The task ▸
Your job is to set down the listing again exactly as it stands.

== == ==

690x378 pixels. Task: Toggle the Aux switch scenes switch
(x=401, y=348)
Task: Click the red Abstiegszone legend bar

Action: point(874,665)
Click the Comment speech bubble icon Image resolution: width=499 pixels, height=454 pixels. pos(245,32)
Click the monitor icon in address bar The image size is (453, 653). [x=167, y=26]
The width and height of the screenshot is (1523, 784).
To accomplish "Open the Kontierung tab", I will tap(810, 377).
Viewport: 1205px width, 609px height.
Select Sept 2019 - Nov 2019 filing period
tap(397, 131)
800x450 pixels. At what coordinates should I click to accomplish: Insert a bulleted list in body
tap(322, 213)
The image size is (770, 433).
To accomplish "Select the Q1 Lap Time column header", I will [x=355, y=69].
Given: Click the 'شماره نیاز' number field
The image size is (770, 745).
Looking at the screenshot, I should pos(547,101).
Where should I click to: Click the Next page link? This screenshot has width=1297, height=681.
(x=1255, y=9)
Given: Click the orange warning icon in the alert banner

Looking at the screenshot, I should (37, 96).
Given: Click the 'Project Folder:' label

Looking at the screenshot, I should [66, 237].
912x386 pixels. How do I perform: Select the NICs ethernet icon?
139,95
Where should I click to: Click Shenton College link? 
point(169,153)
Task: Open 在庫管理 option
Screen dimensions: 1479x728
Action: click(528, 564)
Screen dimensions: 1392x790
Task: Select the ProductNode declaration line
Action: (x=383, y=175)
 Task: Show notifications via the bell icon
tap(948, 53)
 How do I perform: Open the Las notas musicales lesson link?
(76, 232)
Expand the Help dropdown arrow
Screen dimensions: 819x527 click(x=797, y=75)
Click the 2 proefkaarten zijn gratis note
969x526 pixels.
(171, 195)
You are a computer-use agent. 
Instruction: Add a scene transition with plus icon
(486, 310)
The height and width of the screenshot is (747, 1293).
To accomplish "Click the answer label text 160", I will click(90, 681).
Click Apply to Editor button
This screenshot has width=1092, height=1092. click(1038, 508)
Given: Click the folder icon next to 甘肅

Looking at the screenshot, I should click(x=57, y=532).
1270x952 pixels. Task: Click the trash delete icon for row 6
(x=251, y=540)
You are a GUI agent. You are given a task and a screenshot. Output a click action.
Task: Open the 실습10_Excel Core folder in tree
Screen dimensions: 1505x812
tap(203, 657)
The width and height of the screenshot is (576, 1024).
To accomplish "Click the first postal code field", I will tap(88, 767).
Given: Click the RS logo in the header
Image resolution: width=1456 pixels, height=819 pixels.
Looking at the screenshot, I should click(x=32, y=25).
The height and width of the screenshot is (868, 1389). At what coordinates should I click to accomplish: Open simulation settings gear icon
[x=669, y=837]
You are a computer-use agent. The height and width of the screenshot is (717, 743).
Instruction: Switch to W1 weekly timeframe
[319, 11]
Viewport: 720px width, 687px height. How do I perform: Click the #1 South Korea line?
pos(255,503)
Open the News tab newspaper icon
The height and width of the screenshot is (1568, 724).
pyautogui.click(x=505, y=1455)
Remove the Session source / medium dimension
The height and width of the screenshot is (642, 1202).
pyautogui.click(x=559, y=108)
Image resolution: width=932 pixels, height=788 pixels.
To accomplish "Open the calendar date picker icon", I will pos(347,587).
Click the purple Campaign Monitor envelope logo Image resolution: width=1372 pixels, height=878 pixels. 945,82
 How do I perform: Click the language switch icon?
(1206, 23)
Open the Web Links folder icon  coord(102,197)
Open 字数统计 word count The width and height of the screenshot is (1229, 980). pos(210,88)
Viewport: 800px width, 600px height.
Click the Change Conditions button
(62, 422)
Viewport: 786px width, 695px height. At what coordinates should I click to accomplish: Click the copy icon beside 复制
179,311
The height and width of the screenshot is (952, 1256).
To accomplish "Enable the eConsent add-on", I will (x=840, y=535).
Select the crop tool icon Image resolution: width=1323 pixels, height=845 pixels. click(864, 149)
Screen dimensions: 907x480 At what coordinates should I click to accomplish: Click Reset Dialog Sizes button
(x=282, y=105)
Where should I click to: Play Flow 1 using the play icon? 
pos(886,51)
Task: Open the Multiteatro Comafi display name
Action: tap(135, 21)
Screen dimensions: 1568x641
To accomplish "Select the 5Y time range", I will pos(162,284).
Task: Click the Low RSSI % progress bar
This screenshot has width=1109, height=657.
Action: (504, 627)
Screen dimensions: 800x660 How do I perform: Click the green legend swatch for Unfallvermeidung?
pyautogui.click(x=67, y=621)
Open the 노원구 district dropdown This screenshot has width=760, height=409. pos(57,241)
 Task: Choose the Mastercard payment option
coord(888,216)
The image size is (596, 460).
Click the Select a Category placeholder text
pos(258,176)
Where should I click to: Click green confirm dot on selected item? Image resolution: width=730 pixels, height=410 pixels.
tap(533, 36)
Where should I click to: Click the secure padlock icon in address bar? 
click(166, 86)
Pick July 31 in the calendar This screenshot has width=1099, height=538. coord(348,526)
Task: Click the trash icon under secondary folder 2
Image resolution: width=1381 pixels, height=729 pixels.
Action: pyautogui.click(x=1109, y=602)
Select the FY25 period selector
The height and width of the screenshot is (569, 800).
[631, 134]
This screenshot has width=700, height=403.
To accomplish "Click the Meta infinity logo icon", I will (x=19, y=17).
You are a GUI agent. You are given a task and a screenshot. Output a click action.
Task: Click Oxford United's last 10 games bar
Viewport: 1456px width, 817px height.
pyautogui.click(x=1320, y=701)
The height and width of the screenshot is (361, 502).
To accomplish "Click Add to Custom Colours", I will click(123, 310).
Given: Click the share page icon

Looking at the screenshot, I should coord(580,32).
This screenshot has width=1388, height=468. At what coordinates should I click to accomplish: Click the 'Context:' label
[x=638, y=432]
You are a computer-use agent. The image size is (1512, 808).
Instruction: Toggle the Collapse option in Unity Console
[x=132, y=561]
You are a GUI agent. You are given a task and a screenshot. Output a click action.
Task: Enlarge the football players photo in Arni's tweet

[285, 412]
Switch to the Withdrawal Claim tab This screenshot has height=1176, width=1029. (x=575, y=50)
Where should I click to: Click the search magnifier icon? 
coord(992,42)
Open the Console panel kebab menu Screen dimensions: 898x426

== == ==

Response to the exercise ▸
690x378 pixels. Task: Toggle the Aux switch scenes switch
(x=401, y=348)
Task: Click the red Abstiegszone legend bar

Action: point(874,665)
Click the Comment speech bubble icon Image resolution: width=499 pixels, height=454 pixels. pos(245,32)
Click the monitor icon in address bar The image size is (453, 653). [x=167, y=26]
The width and height of the screenshot is (1523, 784).
To accomplish "Open the Kontierung tab", I will tap(810, 377).
Viewport: 1205px width, 609px height.
Select Sept 2019 - Nov 2019 filing period
tap(397, 131)
800x450 pixels. At what coordinates should I click to accomplish: Insert a bulleted list in body
tap(322, 213)
The image size is (770, 433).
To accomplish "Select the Q1 Lap Time column header", I will [x=355, y=69].
Given: Click the 'شماره نیاز' number field
The image size is (770, 745).
Looking at the screenshot, I should pos(547,101).
Where should I click to: Click the Next page link? This screenshot has width=1297, height=681.
(x=1255, y=9)
Given: Click the orange warning icon in the alert banner

Looking at the screenshot, I should (37, 96).
Given: Click the 'Project Folder:' label

Looking at the screenshot, I should [66, 237].
912x386 pixels. How do I perform: Select the NICs ethernet icon?
139,95
Where should I click to: Click Shenton College link? 
point(169,153)
Task: Open 在庫管理 option
Screen dimensions: 1479x728
Action: click(528, 564)
Screen dimensions: 1392x790
Task: Select the ProductNode declaration line
Action: (x=383, y=175)
 Task: Show notifications via the bell icon
tap(948, 53)
 How do I perform: Open the Las notas musicales lesson link?
(76, 232)
Expand the Help dropdown arrow
Screen dimensions: 819x527 click(x=797, y=75)
Click the 2 proefkaarten zijn gratis note
969x526 pixels.
(171, 195)
You are a computer-use agent. 
Instruction: Add a scene transition with plus icon
(486, 310)
The height and width of the screenshot is (747, 1293).
To accomplish "Click the answer label text 160", I will click(90, 681).
Click Apply to Editor button
This screenshot has width=1092, height=1092. click(1038, 508)
Given: Click the folder icon next to 甘肅

Looking at the screenshot, I should click(x=57, y=532).
1270x952 pixels. Task: Click the trash delete icon for row 6
(x=251, y=540)
You are a GUI agent. You are given a task and a screenshot. Output a click action.
Task: Open the 실습10_Excel Core folder in tree
Screen dimensions: 1505x812
tap(203, 657)
The width and height of the screenshot is (576, 1024).
To accomplish "Click the first postal code field", I will tap(88, 767).
Given: Click the RS logo in the header
Image resolution: width=1456 pixels, height=819 pixels.
Looking at the screenshot, I should click(x=32, y=25).
The height and width of the screenshot is (868, 1389). At what coordinates should I click to accomplish: Open simulation settings gear icon
[x=669, y=837]
You are a computer-use agent. The height and width of the screenshot is (717, 743).
Instruction: Switch to W1 weekly timeframe
[319, 11]
Viewport: 720px width, 687px height. How do I perform: Click the #1 South Korea line?
pos(255,503)
Open the News tab newspaper icon
The height and width of the screenshot is (1568, 724).
pyautogui.click(x=505, y=1455)
Remove the Session source / medium dimension
The height and width of the screenshot is (642, 1202).
pyautogui.click(x=559, y=108)
Image resolution: width=932 pixels, height=788 pixels.
To accomplish "Open the calendar date picker icon", I will pos(347,587).
Click the purple Campaign Monitor envelope logo Image resolution: width=1372 pixels, height=878 pixels. 945,82
 How do I perform: Click the language switch icon?
(1206, 23)
Open the Web Links folder icon  coord(102,197)
Open 字数统计 word count The width and height of the screenshot is (1229, 980). pos(210,88)
Viewport: 800px width, 600px height.
Click the Change Conditions button
(62, 422)
Viewport: 786px width, 695px height. At what coordinates should I click to accomplish: Click the copy icon beside 复制
179,311
The height and width of the screenshot is (952, 1256).
To accomplish "Enable the eConsent add-on", I will (x=840, y=535).
Select the crop tool icon Image resolution: width=1323 pixels, height=845 pixels. click(864, 149)
Screen dimensions: 907x480 At what coordinates should I click to accomplish: Click Reset Dialog Sizes button
(x=282, y=105)
Where should I click to: Play Flow 1 using the play icon? 
pos(886,51)
Task: Open the Multiteatro Comafi display name
Action: tap(135, 21)
Screen dimensions: 1568x641
To accomplish "Select the 5Y time range", I will pos(162,284).
Task: Click the Low RSSI % progress bar
This screenshot has width=1109, height=657.
Action: (504, 627)
Screen dimensions: 800x660 How do I perform: Click the green legend swatch for Unfallvermeidung?
pyautogui.click(x=67, y=621)
Open the 노원구 district dropdown This screenshot has width=760, height=409. pos(57,241)
 Task: Choose the Mastercard payment option
coord(888,216)
The image size is (596, 460).
Click the Select a Category placeholder text
pos(258,176)
Where should I click to: Click green confirm dot on selected item? Image resolution: width=730 pixels, height=410 pixels.
tap(533, 36)
Where should I click to: Click the secure padlock icon in address bar? 
click(166, 86)
Pick July 31 in the calendar This screenshot has width=1099, height=538. coord(348,526)
Task: Click the trash icon under secondary folder 2
Image resolution: width=1381 pixels, height=729 pixels.
Action: pyautogui.click(x=1109, y=602)
Select the FY25 period selector
The height and width of the screenshot is (569, 800).
[631, 134]
This screenshot has width=700, height=403.
To accomplish "Click the Meta infinity logo icon", I will (x=19, y=17).
You are a GUI agent. You are given a task and a screenshot. Output a click action.
Task: Click Oxford United's last 10 games bar
Viewport: 1456px width, 817px height.
pyautogui.click(x=1320, y=701)
The height and width of the screenshot is (361, 502).
To accomplish "Click Add to Custom Colours", I will click(123, 310).
Given: Click the share page icon

Looking at the screenshot, I should coord(580,32).
This screenshot has width=1388, height=468. At what coordinates should I click to accomplish: Click the 'Context:' label
[x=638, y=432]
You are a computer-use agent. The image size is (1512, 808).
Instruction: Toggle the Collapse option in Unity Console
[x=132, y=561]
You are a GUI agent. You are given a task and a screenshot. Output a click action.
Task: Enlarge the football players photo in Arni's tweet

[285, 412]
Switch to the Withdrawal Claim tab This screenshot has height=1176, width=1029. (x=575, y=50)
Where should I click to: Click the search magnifier icon? 
coord(992,42)
Open the Console panel kebab menu Screen dimensions: 898x426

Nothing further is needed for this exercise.